Stored items
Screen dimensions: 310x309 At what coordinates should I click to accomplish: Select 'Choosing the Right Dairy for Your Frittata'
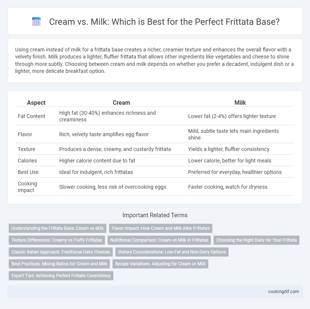pos(256,240)
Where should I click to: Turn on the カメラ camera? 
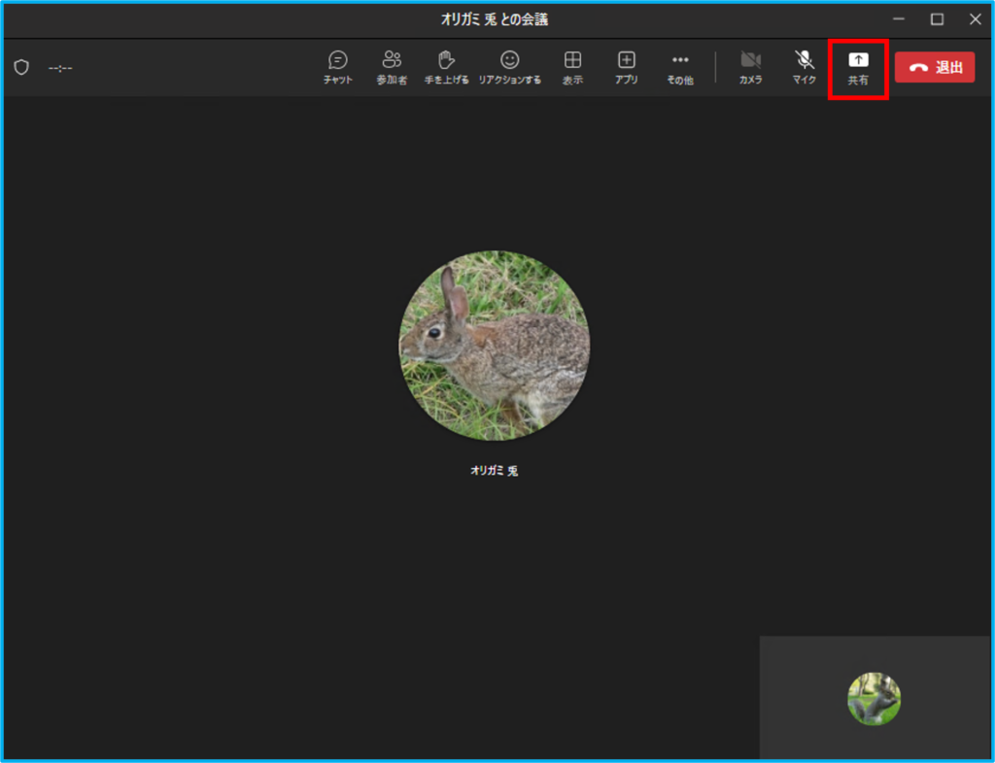click(x=750, y=68)
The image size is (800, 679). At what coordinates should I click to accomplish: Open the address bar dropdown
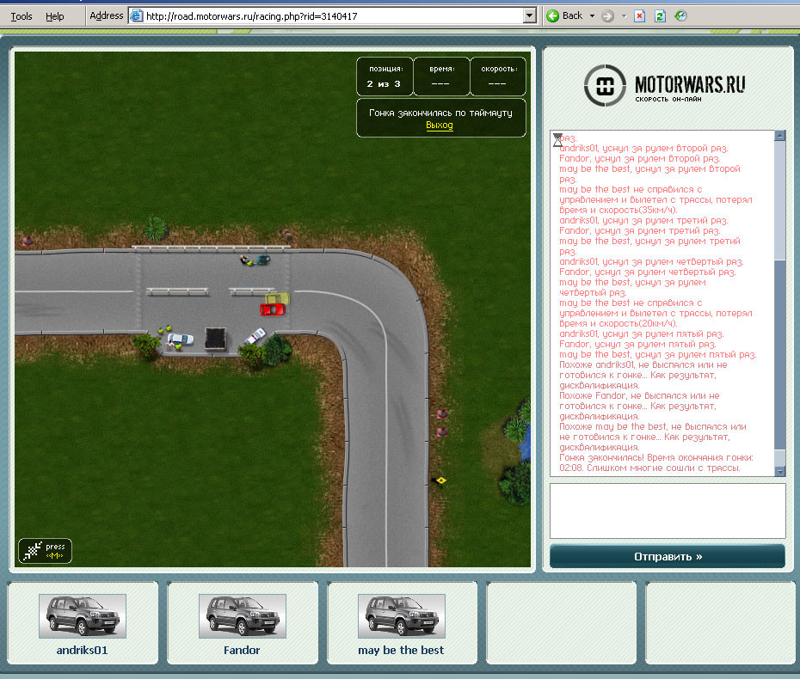point(530,15)
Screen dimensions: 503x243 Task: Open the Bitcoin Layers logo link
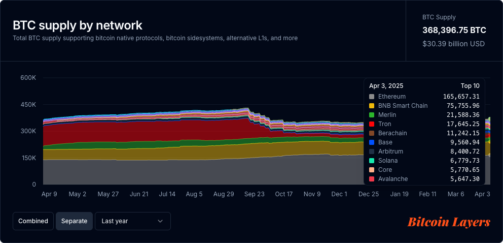pos(449,222)
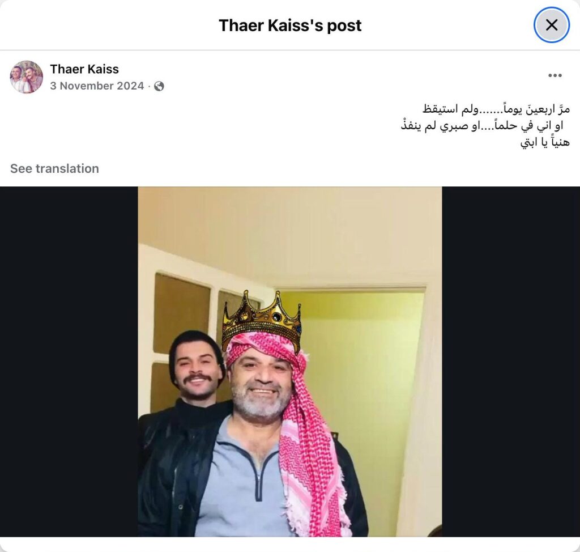Viewport: 580px width, 552px height.
Task: Click the last Arabic line "هنيأ يا ابتي"
Action: pyautogui.click(x=545, y=142)
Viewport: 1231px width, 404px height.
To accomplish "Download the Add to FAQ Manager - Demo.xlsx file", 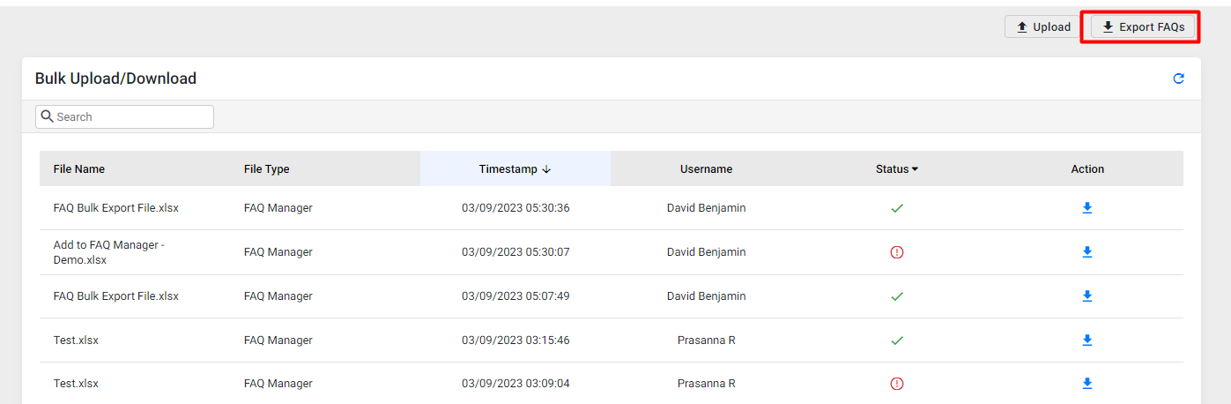I will point(1087,252).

● What the exercise asks
In the data above, retype only the stretch from the line with "The image size" through the line with "Viewport: 1231px width, 404px height.", word for word, and skip any pictures.

● Exercise solution
The image size is (800, 679). At what coordinates should I click to accomplish: Open the address bar dropdown
point(530,15)
Screen dimensions: 503x243 Task: Open the Bitcoin Layers logo link
pos(449,222)
Viewport: 580px width, 552px height.
Task: Click the last Arabic line "هنيأ يا ابتي"
Action: pyautogui.click(x=545, y=142)
Viewport: 1231px width, 404px height.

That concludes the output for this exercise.